▶ Exercise brief:
Task for the records below: count the lines that contain the word "Given" and give only that number.

▶ Records for this exercise:
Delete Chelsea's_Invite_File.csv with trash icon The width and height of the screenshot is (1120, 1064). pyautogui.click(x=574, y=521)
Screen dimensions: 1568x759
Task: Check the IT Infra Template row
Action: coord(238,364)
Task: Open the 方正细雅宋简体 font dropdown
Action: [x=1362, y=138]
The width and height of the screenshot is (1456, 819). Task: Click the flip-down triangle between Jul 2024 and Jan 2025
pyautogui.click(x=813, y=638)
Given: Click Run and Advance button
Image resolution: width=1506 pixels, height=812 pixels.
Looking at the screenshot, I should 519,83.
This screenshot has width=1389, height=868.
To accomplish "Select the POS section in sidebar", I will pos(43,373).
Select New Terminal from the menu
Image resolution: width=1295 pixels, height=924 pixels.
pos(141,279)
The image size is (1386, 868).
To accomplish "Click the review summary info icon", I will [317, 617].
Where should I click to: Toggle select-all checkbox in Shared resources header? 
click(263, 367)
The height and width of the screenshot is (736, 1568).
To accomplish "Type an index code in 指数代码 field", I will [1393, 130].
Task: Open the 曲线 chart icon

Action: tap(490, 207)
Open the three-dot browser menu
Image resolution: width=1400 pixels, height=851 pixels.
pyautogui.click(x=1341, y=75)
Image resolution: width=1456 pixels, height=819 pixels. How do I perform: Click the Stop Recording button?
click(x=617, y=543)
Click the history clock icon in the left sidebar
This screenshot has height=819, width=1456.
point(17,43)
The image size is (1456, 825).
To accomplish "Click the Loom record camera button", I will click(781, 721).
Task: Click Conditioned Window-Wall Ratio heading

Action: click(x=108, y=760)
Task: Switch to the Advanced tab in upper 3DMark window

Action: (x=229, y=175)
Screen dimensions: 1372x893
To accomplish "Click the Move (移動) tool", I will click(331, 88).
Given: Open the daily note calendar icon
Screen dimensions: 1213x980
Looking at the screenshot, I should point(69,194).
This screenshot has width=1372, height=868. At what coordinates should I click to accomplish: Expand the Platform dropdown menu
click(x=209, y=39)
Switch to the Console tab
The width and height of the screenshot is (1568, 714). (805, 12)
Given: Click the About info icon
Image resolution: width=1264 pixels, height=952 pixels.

▶ Completed exercise:
3